Will lampalizumab finally provide a treatment for macular degeneration?
While there are several effective treatments available for neovascular age-related macular degeneration (nAMD), there are currently no US Food and Drug Administration (FDA) approved drugs available for geographic atrophy (GA), the late stage or atrophic form of dry AMD (dAMD). However, several candidates are now in the late stage pipeline for GA. Among them, Roche’s lampalizumab is promising to be the first drug treatment for dAMD patients in the US and Europe.
dAMD is a highly prevalent, slowly progressing disease among individuals over 50 years of age, which can result in central vision loss in later stages due to atrophy of photoreceptor cells in the central retina called macula.
nAMD was once the main cause of vision loss in AMD. However, anti-vascular endothelial growth factor (anti-VEGF) drugs are highly successful in halting disease progression and preventing vision loss.
Research has indicated that overactivation of the complement pathway plays a role in the pathogenesis of AMD, including GA, and a number of gene mutations have been identified in the complement genes that increase the risk of AMD. Overactivation of the complement pathway can lead to a chronic inflammatory state in the macula, destroying the healthy cells responsible for central vision.
Lampalizumab is being developed by Roche and Genentech. It is a monoclonal antibody fragment that inhibits complement factor D (CFD), the rate-limiting enzyme involved in the activation of the alternative complement pathway. By binding to CFD, lampalizumab interferes with the activation of the alternative complement pathway.
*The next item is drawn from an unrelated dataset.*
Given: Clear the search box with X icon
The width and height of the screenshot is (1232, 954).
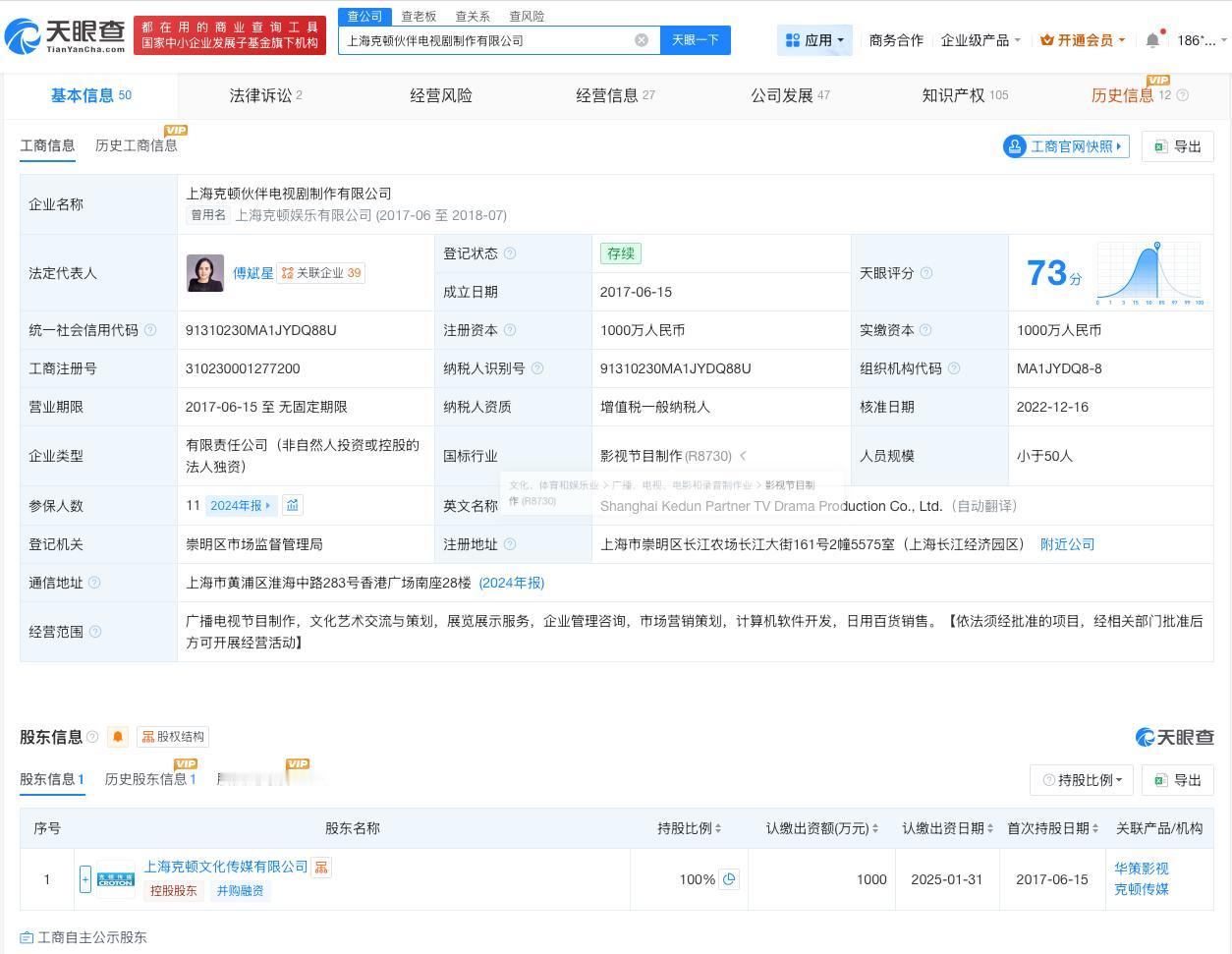Looking at the screenshot, I should pos(642,40).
The Phase II MAHALO study showed a 20% reduction in GA lesion progression in GA patients treated monthly with lampalizumab, as compared with placebo.
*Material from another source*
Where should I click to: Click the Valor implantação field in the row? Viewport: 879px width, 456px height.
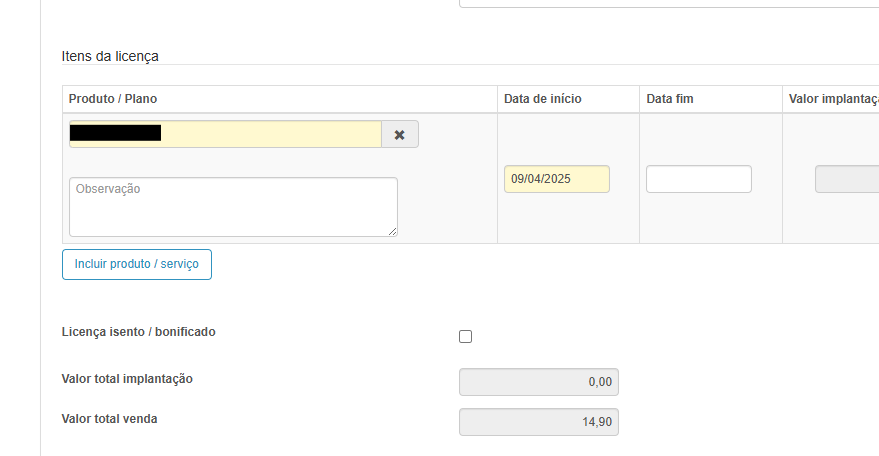pyautogui.click(x=847, y=179)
Key opinion leaders (KOL) interviewed by GlobalData have high hopes for lampalizumab, although this drug may not be suitable for all GA patients. The MAHALO study suggested that a subpopulation of GA patients who are positive for the complement factor I (CFI) biomarker respond better to lampalizumab treatment. This is being further investigated as a potential biomarker in the Phase III studies of lamaplizumab, which are near to completion.
Identification of biological markers, as well as phenotypic and morphological characteristics of the lamaplizumab responders may also be necessary to facilitate the selection of drug-suitable candidates once lampalizumab becomes available. If such parameters are not defined before its launch, however, lamaplizumab could potentially be prescribed to the majority of GA patients using the 'trial and error' method.
KOLs also pointed out to GlobalData that the availability of a dAMD treatment will generate environmental issues that will need addressing, such as the diagnosis and referral of these patients to specialists; due to the current lack of drug therapy available, patients with GA are not referred to a specialist in many European countries.
Beyond the launch of lampalizumab, GlobalData foresees plenty of opportunities that will remain regarding drug development for dAMD patients. Patients will face similar difficulties to comply with the frequency of intravitreal lampalizumab injections that nAMD patients currently face with anti-VEGF therapy. Furthermore, lampalizumab will only slow the progression of late stage dAMD and potential drug candidates that aim to stop the progression of dAMD before GA develops have not yet been identified.
If lampalizumab replicates the efficacy results seen in the MAHALO study in the two large-scale Phase III trials, CHROMA and SPECTRI, this drug will represent a revolution in the currently untreatable dAMD patient segment, providing a treatment for a large portion of the GA patient population.